What do you look for when you put together a chapbook? I want my chapbooks to feel unified in theme-the chapbook is a great form for projects, series, or sequences-and I want it to fully complete the work it wants to do while also experimenting with radical compression.

What’s next for you? I’ve got a couple of projects in the works-the novel-in-verse I mentioned called Mega-City Redux and the non-fiction Super Mario Brothers 3 under contract. I’m also working on a chapbook called “Epithalamia” full of love poems exploring the concept of marriages and weddings in our time. And I’m lucky enough to be working on a couple of collaborations with some really talented poets and friends, so that’s been a lot of fun!


Current chapbook reading list: I can’t wait to read Jeanine Deibel’s Spyre!


Number of chapbooks you own: Again, too many to count! Some of my favorites are A Conference of Birds by Christopher Martin, Backcountry by Sarah Marcus, and Jane & Paige or Sister Goose by Elizabeth Savage.


Number of chapbooks you’ve read: Again, too many to count! Most recently, I read Anne Carson’s The Albertine Workouts, which is beautiful.

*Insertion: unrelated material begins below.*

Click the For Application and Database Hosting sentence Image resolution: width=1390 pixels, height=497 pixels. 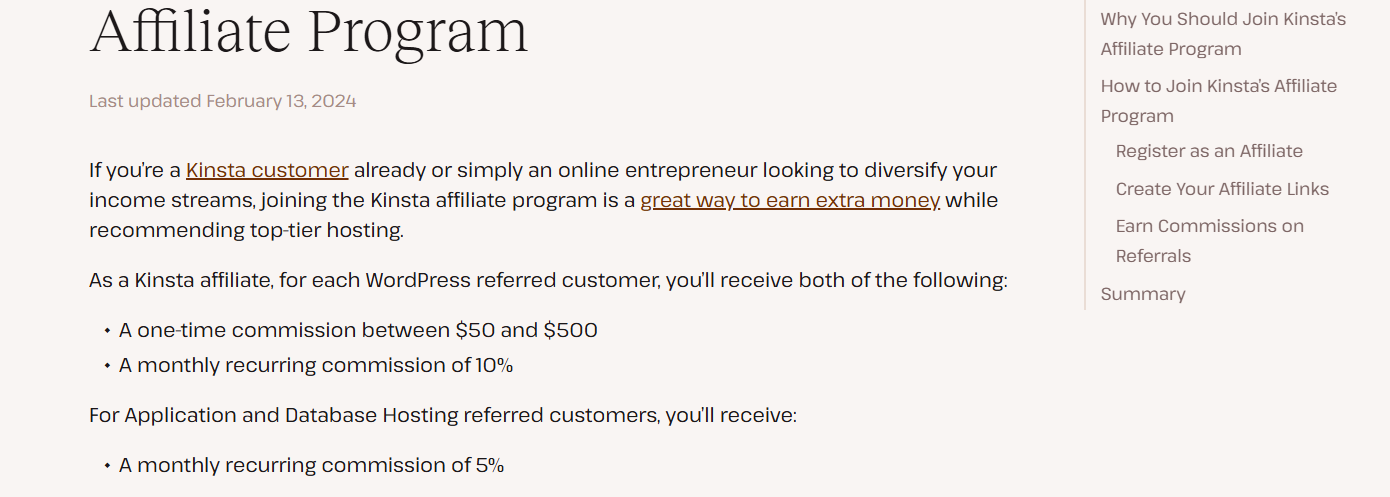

Talk about your commitment to the chapbook writing community. I have a deep commitment to the chapbook writing community. I serve as an editor of Gazing Grain Press, a feminist chapbook publisher. I founded the press in 2012 with poets M. Mack and Siwar Masannat because we saw the need for a press that would publish chapbooks of poetry and hybrid work by feminists of all genders and sexualities. GGP has published three chapbooks of innovative poetry/hybrid work, and this year, we are expanding by adding a prose contest, which will open in March. Our judges for this year’s contests are Natalie Diaz and Amber Sparks. I believe very strongly in giving back to the literary community in some way.

Ways you promote and serve other chapbook poets: Gazing Grain promotes the work of our chapbook poets year-round by setting up AWP and Fall for the Book reading events, mailing out review copies of the books, and setting up online promotions such as interviews and guest blogging. We put a tremendous amount of work into making sure our authors’ chapbooks look exactly the way they want them to look (we started hand-binding books this year) and then we throw our full efforts into promoting the work once it’s out.

Where you spend your chapbook earnings: HA!

Residence: Anchorage, AK

Job: I teach English at the University of Alaska Anchorage.

Chapbook Bio: My chapbook Alternates was published by dancing girl press in the summer of 2014.